It Started with a Simple Ask

In 1993, Angela Schelp wasn’t trying to build an empire. She was a working mother with a sales background, looking to build a successful career that wouldn’t sacrifice time with her family. Her stepfather (who was a corporate speaker) one day asked if she could maybe help him with his business, managing relationships with both existing and prospective clients.

She could… More than that, she was exceptionally good at it. The clients Angela worked with weren’t just satisfied. They kept coming back. Not for her stepfather’s next engagement, but with new requests: “Can you help us find a speaker for this event? Do you know anyone who could talk about this topic?”

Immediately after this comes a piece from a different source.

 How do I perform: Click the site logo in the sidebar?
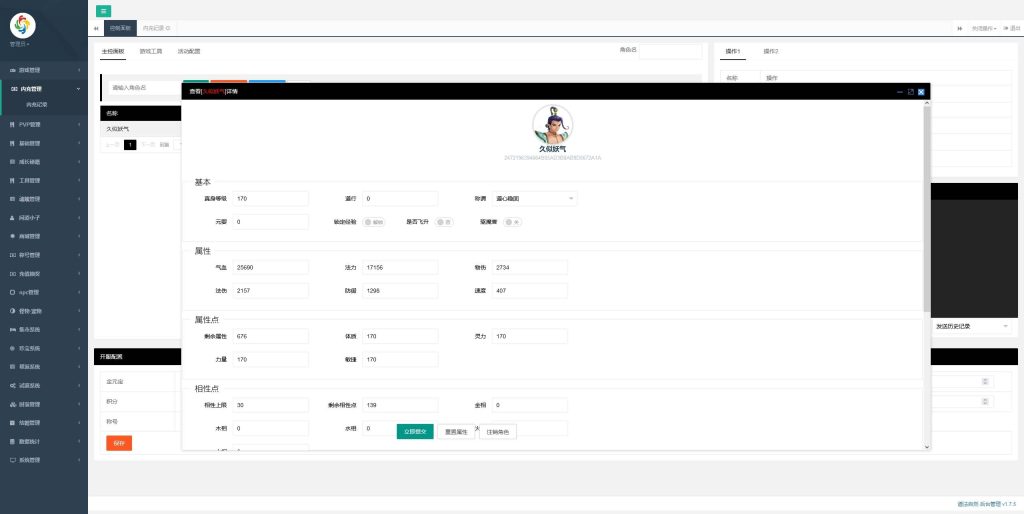[x=22, y=25]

One conversation led to another. A need led to another need. Angela realized what she was really solving for wasn’t booking speakers, it was finding the right match between what an organization needed and the voice that could deliver it.

That one conversation became Executive Speakers Bureau, founded in Memphis, Tennessee, in July of 1993. What Angela couldn’t have known then was that she was stepping into an industry that had a fundamental problem, and that solving it with a lot of hustle and genuine care for people would eventually build one of the top five speakers bureaus in the United States.

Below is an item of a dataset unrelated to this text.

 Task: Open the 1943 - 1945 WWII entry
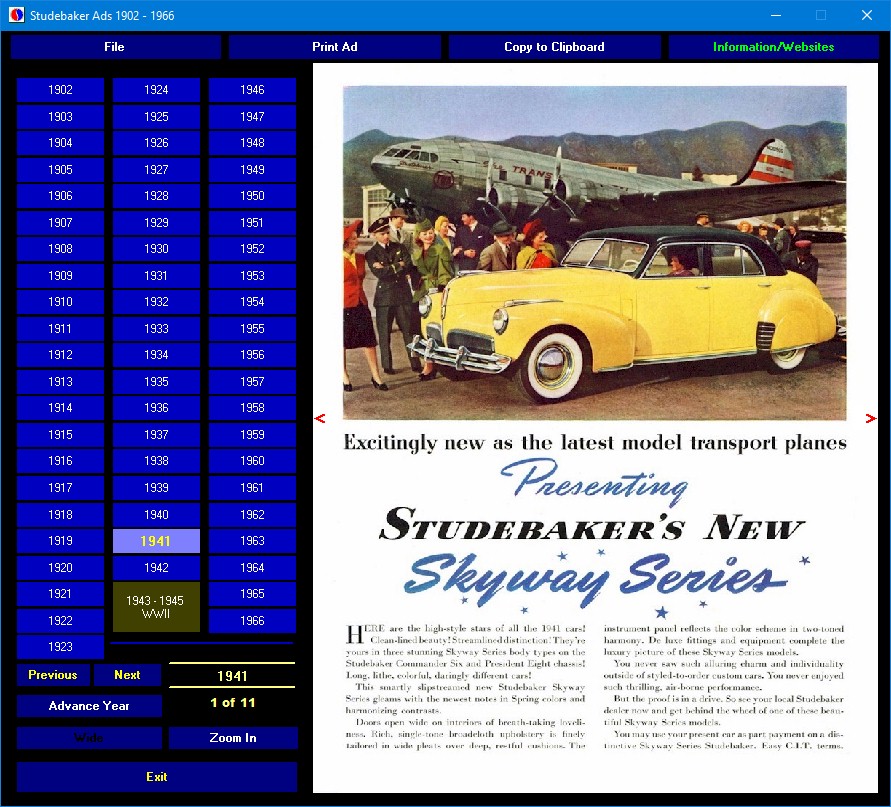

The Problem Nobody Was Talking About

Planning an event sounds straightforward until you get to the speaker.

You have a theme, a budget, and a room full of expectations. You need someone who can read the room, connect with your audience, and deliver something that people actually remember on the drive home. Not just a polished talker. The right one. For your people, your moment, your message.

The old way to find that person was fragmented, slow, and frustrating. You could spend weeks cold-calling agents, chasing unresponsive reps, and getting pitched speakers who were clearly wrong for your audience. Or you could trust the first person who called you back and hope for the best.

Angela built something different. A bureau that started with listening, not pitching.

The Mission: Match, Don’t Just Book

ESB’s whole model is built on a deceptively simple idea: find out what the client actually needs, then find the speaker who genuinely fits. Not the speaker with the biggest name or the highest margin. The right speaker.

That means asking questions most bureaus skip. What does your audience care about? What do you need them to walk away believing? What has worked before? What hasn’t? Where are you in your company’s story right now?

It also means being honest when a speaker isn’t the right fit, even when the booking would be easy. That kind of candor builds something you can’t manufacture: trust.

ESB charges no fee to clients for research or recommendations. Compensation comes from the speaker side, and only when an engagement closes. That structure keeps the incentive exactly where it should be, finding the best match, not the most convenient one.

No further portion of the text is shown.